# EXERCISE
Reproduce each of the following records line for line, with no changes to wording, numbers, or punctuation.

────────────────────

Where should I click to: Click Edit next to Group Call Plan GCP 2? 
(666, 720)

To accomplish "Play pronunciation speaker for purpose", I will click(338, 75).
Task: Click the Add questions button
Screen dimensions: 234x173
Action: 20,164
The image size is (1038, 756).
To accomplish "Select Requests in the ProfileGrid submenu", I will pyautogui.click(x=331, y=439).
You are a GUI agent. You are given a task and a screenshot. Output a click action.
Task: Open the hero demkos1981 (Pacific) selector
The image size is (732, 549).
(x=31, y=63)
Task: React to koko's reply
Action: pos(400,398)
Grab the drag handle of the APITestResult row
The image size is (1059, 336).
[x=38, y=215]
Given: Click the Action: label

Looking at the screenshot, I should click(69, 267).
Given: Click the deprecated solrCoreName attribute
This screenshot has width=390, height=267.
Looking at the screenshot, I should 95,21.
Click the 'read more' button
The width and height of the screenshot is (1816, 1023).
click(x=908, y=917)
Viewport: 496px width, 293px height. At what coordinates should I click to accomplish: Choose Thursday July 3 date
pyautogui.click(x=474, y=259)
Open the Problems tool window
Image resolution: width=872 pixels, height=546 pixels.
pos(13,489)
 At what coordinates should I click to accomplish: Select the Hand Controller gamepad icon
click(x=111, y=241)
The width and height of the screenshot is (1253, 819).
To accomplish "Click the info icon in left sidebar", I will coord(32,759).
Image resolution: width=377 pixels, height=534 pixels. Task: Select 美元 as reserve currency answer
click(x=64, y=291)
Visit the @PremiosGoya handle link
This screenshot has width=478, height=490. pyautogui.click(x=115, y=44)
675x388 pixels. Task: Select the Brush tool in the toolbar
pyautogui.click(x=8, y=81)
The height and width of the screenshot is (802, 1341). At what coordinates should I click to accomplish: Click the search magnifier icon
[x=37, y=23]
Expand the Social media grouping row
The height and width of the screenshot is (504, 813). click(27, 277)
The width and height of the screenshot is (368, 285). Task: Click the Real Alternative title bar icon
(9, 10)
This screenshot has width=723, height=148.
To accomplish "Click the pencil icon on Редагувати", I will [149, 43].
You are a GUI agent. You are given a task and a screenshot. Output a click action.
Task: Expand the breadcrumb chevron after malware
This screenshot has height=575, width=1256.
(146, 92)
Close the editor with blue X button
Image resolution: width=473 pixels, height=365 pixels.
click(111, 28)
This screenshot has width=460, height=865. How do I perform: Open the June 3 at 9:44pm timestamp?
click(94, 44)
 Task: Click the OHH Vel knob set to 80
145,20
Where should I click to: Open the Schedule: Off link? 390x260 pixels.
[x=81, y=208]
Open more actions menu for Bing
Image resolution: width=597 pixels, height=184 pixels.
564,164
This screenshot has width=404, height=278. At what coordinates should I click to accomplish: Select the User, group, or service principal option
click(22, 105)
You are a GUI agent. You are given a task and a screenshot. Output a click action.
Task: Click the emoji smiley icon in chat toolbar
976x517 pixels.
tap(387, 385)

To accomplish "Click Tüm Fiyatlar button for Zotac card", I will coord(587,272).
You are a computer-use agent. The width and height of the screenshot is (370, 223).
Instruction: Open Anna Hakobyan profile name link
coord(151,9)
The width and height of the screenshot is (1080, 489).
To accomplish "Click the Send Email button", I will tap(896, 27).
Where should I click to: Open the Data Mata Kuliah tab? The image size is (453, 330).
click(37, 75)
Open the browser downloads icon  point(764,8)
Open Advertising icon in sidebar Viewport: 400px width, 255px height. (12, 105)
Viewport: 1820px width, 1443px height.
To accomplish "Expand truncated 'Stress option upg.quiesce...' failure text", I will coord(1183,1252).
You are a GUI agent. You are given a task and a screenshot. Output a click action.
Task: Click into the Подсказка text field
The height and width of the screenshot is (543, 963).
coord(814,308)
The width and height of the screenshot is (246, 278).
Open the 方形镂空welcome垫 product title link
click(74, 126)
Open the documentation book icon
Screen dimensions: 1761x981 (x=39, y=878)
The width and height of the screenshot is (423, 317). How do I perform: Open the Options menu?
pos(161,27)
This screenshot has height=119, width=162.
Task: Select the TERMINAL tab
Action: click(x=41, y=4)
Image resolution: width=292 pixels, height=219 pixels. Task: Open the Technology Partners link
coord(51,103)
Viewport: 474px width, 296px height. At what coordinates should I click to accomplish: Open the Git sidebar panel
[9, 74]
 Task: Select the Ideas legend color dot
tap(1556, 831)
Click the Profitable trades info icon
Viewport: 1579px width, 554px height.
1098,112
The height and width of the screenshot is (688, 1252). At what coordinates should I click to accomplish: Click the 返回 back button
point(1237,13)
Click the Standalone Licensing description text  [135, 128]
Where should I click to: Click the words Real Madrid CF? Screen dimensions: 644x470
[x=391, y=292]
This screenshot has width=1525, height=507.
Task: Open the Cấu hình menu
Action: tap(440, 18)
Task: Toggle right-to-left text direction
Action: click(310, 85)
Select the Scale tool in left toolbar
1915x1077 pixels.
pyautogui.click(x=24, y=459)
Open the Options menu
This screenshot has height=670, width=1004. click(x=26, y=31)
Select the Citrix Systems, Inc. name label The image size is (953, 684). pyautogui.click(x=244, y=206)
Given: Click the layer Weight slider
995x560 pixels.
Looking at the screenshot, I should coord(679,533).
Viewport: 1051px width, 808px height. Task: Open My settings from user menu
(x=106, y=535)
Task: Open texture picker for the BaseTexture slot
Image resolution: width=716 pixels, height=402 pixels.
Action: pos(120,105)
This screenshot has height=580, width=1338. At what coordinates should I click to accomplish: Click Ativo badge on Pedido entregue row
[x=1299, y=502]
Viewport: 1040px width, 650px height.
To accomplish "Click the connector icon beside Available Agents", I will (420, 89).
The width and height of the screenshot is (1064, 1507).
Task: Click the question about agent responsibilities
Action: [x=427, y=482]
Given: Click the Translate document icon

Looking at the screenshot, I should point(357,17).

────────────────────

# RESULT OF THIS EXERCISE
Where should I click to: Click Edit next to Group Call Plan GCP 2? 
(666, 720)

To accomplish "Play pronunciation speaker for purpose", I will click(338, 75).
Task: Click the Add questions button
Screen dimensions: 234x173
Action: 20,164
The image size is (1038, 756).
To accomplish "Select Requests in the ProfileGrid submenu", I will pyautogui.click(x=331, y=439).
You are a GUI agent. You are given a task and a screenshot. Output a click action.
Task: Open the hero demkos1981 (Pacific) selector
The image size is (732, 549).
(x=31, y=63)
Task: React to koko's reply
Action: pos(400,398)
Grab the drag handle of the APITestResult row
The image size is (1059, 336).
[x=38, y=215]
Given: Click the Action: label

Looking at the screenshot, I should click(69, 267).
Given: Click the deprecated solrCoreName attribute
This screenshot has width=390, height=267.
Looking at the screenshot, I should 95,21.
Click the 'read more' button
The width and height of the screenshot is (1816, 1023).
click(x=908, y=917)
Viewport: 496px width, 293px height. At what coordinates should I click to accomplish: Choose Thursday July 3 date
pyautogui.click(x=474, y=259)
Open the Problems tool window
Image resolution: width=872 pixels, height=546 pixels.
pos(13,489)
 At what coordinates should I click to accomplish: Select the Hand Controller gamepad icon
click(x=111, y=241)
The width and height of the screenshot is (1253, 819).
To accomplish "Click the info icon in left sidebar", I will coord(32,759).
Image resolution: width=377 pixels, height=534 pixels. Task: Select 美元 as reserve currency answer
click(x=64, y=291)
Visit the @PremiosGoya handle link
This screenshot has width=478, height=490. pyautogui.click(x=115, y=44)
675x388 pixels. Task: Select the Brush tool in the toolbar
pyautogui.click(x=8, y=81)
The height and width of the screenshot is (802, 1341). At what coordinates should I click to accomplish: Click the search magnifier icon
[x=37, y=23]
Expand the Social media grouping row
The height and width of the screenshot is (504, 813). click(27, 277)
The width and height of the screenshot is (368, 285). Task: Click the Real Alternative title bar icon
(9, 10)
This screenshot has width=723, height=148.
To accomplish "Click the pencil icon on Редагувати", I will [149, 43].
You are a GUI agent. You are given a task and a screenshot. Output a click action.
Task: Expand the breadcrumb chevron after malware
This screenshot has height=575, width=1256.
(146, 92)
Close the editor with blue X button
Image resolution: width=473 pixels, height=365 pixels.
click(111, 28)
This screenshot has width=460, height=865. How do I perform: Open the June 3 at 9:44pm timestamp?
click(94, 44)
 Task: Click the OHH Vel knob set to 80
145,20
Where should I click to: Open the Schedule: Off link? 390x260 pixels.
[x=81, y=208]
Open more actions menu for Bing
Image resolution: width=597 pixels, height=184 pixels.
564,164
This screenshot has width=404, height=278. At what coordinates should I click to accomplish: Select the User, group, or service principal option
click(22, 105)
You are a GUI agent. You are given a task and a screenshot. Output a click action.
Task: Click the emoji smiley icon in chat toolbar
976x517 pixels.
tap(387, 385)

To accomplish "Click Tüm Fiyatlar button for Zotac card", I will coord(587,272).
You are a computer-use agent. The width and height of the screenshot is (370, 223).
Instruction: Open Anna Hakobyan profile name link
coord(151,9)
The width and height of the screenshot is (1080, 489).
To accomplish "Click the Send Email button", I will tap(896, 27).
Where should I click to: Open the Data Mata Kuliah tab? The image size is (453, 330).
click(37, 75)
Open the browser downloads icon  point(764,8)
Open Advertising icon in sidebar Viewport: 400px width, 255px height. (12, 105)
Viewport: 1820px width, 1443px height.
To accomplish "Expand truncated 'Stress option upg.quiesce...' failure text", I will coord(1183,1252).
You are a GUI agent. You are given a task and a screenshot. Output a click action.
Task: Click into the Подсказка text field
The height and width of the screenshot is (543, 963).
coord(814,308)
The width and height of the screenshot is (246, 278).
Open the 方形镂空welcome垫 product title link
click(74, 126)
Open the documentation book icon
Screen dimensions: 1761x981 (x=39, y=878)
The width and height of the screenshot is (423, 317). How do I perform: Open the Options menu?
pos(161,27)
This screenshot has height=119, width=162.
Task: Select the TERMINAL tab
Action: click(x=41, y=4)
Image resolution: width=292 pixels, height=219 pixels. Task: Open the Technology Partners link
coord(51,103)
Viewport: 474px width, 296px height. At what coordinates should I click to accomplish: Open the Git sidebar panel
[9, 74]
 Task: Select the Ideas legend color dot
tap(1556, 831)
Click the Profitable trades info icon
Viewport: 1579px width, 554px height.
1098,112
The height and width of the screenshot is (688, 1252). At what coordinates should I click to accomplish: Click the 返回 back button
point(1237,13)
Click the Standalone Licensing description text  [135, 128]
Where should I click to: Click the words Real Madrid CF? Screen dimensions: 644x470
[x=391, y=292]
This screenshot has width=1525, height=507.
Task: Open the Cấu hình menu
Action: tap(440, 18)
Task: Toggle right-to-left text direction
Action: click(310, 85)
Select the Scale tool in left toolbar
1915x1077 pixels.
pyautogui.click(x=24, y=459)
Open the Options menu
This screenshot has height=670, width=1004. click(x=26, y=31)
Select the Citrix Systems, Inc. name label The image size is (953, 684). pyautogui.click(x=244, y=206)
Given: Click the layer Weight slider
995x560 pixels.
Looking at the screenshot, I should coord(679,533).
Viewport: 1051px width, 808px height. Task: Open My settings from user menu
(x=106, y=535)
Task: Open texture picker for the BaseTexture slot
Image resolution: width=716 pixels, height=402 pixels.
Action: pos(120,105)
This screenshot has height=580, width=1338. At what coordinates should I click to accomplish: Click Ativo badge on Pedido entregue row
[x=1299, y=502]
Viewport: 1040px width, 650px height.
To accomplish "Click the connector icon beside Available Agents", I will (420, 89).
The width and height of the screenshot is (1064, 1507).
Task: Click the question about agent responsibilities
Action: [x=427, y=482]
Given: Click the Translate document icon

Looking at the screenshot, I should point(357,17).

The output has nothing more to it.